Pipelines
Configure automated data ingestion workflows
What is a Pipeline?#
A Pipeline is a configured workflow that defines how documents are ingested, processed, and stored in a Knowledge Base. Each pipeline connects four key components:
Pipeline Architecture#
Where data comes from (files, web, Google Drive, video)
AI model for semantic chunking (Gemini, OpenAI)

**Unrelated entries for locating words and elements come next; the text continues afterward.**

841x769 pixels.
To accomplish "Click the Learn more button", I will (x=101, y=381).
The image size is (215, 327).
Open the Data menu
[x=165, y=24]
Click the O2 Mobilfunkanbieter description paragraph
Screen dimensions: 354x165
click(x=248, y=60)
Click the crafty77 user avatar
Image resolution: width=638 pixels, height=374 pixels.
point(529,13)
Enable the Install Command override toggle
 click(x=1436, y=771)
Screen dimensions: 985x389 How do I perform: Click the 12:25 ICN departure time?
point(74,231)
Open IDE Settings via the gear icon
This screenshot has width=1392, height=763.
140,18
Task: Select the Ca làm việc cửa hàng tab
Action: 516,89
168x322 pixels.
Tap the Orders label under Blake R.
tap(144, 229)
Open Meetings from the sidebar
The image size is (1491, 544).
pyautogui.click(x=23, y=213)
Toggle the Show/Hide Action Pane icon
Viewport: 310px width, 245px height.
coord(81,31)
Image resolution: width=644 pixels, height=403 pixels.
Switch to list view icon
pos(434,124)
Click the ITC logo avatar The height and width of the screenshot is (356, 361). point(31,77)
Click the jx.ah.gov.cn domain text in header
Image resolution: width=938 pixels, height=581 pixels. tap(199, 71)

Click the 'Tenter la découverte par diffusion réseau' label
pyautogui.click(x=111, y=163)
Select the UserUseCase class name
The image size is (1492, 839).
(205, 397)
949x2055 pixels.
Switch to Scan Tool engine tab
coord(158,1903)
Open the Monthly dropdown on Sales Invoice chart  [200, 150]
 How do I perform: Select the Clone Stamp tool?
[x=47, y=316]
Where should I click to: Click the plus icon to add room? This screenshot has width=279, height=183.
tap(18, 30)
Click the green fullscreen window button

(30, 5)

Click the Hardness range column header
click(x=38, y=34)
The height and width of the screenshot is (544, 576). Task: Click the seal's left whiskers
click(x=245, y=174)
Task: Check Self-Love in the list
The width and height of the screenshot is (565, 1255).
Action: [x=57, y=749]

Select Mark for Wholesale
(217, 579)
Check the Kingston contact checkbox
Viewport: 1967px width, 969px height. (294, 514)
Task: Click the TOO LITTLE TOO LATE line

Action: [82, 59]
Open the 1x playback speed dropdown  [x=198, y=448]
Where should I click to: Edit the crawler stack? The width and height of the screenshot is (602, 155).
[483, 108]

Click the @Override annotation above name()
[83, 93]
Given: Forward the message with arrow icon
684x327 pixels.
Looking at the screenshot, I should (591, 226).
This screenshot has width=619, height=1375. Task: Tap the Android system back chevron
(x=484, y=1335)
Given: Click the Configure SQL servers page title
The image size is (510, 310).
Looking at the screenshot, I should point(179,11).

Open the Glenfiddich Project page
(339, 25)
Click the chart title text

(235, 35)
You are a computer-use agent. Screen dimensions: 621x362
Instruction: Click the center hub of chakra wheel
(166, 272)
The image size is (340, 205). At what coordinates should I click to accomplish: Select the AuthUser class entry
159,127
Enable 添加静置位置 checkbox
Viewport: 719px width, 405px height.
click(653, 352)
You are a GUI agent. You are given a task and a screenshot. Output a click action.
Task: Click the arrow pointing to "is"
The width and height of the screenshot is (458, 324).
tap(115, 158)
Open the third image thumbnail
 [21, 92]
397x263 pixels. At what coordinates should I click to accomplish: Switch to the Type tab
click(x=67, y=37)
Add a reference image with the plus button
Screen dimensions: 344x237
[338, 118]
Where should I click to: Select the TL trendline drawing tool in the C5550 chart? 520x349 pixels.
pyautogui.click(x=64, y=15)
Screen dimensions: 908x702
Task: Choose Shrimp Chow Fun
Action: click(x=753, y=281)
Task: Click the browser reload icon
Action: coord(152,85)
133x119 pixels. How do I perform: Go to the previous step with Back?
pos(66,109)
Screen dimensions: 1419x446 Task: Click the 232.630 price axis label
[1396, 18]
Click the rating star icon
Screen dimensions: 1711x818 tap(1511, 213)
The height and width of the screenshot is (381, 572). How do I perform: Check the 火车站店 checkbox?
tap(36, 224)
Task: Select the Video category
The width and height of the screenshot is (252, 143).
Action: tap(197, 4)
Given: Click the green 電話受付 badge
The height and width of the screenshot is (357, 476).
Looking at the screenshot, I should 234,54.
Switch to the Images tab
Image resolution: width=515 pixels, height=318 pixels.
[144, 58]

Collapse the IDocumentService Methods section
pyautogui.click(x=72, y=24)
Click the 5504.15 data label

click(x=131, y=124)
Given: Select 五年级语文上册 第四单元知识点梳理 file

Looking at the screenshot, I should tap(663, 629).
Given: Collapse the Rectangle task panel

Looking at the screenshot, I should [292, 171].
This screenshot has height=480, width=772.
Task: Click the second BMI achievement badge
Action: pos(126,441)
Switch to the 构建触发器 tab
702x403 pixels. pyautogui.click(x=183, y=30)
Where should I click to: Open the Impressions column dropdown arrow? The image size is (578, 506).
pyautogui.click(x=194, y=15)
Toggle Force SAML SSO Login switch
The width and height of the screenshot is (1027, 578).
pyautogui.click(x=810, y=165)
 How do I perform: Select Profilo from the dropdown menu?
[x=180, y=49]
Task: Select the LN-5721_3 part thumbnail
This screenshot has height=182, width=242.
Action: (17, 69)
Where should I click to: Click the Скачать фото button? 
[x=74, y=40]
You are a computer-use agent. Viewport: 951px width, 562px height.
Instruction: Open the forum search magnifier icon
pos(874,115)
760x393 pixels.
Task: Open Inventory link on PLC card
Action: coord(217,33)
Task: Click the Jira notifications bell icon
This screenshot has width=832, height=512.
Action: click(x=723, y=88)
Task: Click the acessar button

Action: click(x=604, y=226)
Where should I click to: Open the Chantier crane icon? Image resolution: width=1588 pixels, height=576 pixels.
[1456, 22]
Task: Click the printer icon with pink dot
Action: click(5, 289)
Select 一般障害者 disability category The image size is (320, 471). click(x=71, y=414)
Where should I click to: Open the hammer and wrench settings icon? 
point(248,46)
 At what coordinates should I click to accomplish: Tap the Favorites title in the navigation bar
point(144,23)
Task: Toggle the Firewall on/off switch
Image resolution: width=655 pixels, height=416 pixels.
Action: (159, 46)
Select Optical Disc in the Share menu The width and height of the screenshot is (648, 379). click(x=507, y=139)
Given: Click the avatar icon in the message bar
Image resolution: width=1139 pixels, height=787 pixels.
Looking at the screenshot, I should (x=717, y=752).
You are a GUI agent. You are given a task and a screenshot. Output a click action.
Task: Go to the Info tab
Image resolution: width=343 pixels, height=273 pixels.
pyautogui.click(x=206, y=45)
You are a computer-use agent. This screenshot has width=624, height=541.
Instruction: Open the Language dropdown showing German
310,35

Generates vector embeddings (OpenAI)
Where vectors are stored (pgvector)
Creating a Pipeline#
Via API#
curl -X POST http://localhost:3000/api/v2/knowledgebases/{kbId}/pipelines \
-H "Authorization: Bearer YOUR_JWT_TOKEN" \
-H "Content-Type: application/json" \
-d '{
"name": "PDF Document Pipeline",
"description": "Process uploaded PDF files",
"sourceConnectorConfigId": "uuid-of-source-config",
"parserModelConfigId": "uuid-of-parser-config",
"embeddingModelConfigId": "uuid-of-embedding-config",
"destinationConnectorConfigId": "uuid-of-destination-config"
}'
Pipeline Configuration#
| Field | Required | Description |
|---|---|---|
name | Required | Pipeline name (max 255 chars) |
description | Optional | Optional description |
sourceConnectorConfigId | Required | Source connector configuration |
parserModelConfigId | Required | AI model for parsing |
embeddingModelConfigId | Required | Model for embeddings |
destinationConnectorConfigId | Required | Vector storage destination |
parsingPrompt | Required | Custom parsing instructions |
metadataParsingPrompt | Optional | Custom metadata extraction |
isMetadataPrompt | Optional | Enable metadata extraction |
Scheduling#
Pipelines can be scheduled to run automatically:
{
"scheduleConfig": {
"enable_automation": true,
"interval_type": "Daily",
"interval_time": "09:00",
"timezone": "UTC"
}
}
Scheduling requires ENABLE_SCHEDULER=true in your environment configuration.
Executing a Pipeline#
Manual Execution#
Execute a pipeline immediately:
curl -X POST http://localhost:3000/api/v2/knowledgebases/{kbId}/pipelines/{pipelineId}/execute \
-H "Authorization: Bearer YOUR_JWT_TOKEN" \
-H "Content-Type: application/json" \
-d '{
"files": [/* file data */]
}'
Execution Status#
Each execution creates a tracking record:
| Status | Description |
|---|---|
pending | Execution queued |
processing | Currently processing |
completed | Successfully finished |
partial_failed | Some documents failed |
failed | Execution failed |
View Execution History#
curl http://localhost:3000/api/v2/knowledgebases/{kbId}/pipelines/{pipelineId}/executions \
-H "Authorization: Bearer YOUR_JWT_TOKEN"
Custom Prompts#
Customize how documents are parsed:
Parsing Prompt#
Control how the AI chunks your documents:
{
"parsingPrompt": "Extract information focusing on: \n1. Key definitions\n2. Code examples\n3. Step-by-step instructions\nPreserve code blocks exactly as written."
}
Metadata Extraction#
Extract structured metadata from documents:
{
"isMetadataPrompt": true,
"metadataParsingPrompt": "Extract: title, author, date, keywords, summary (max 200 words)"
}
Pipeline Status#
| Status | Description |
|---|---|
active | Pipeline is enabled and can be executed |
inactive | Pipeline is disabled |
Best Practices#
Tailor your parsing prompt to your document type:
- Legal docs: Focus on clauses, definitions, obligations
- Technical docs: Preserve code, command examples
- Research papers: Extract citations, methodology, findings
Regularly check execution status to catch failures early.
Run manual executions before enabling scheduled runs.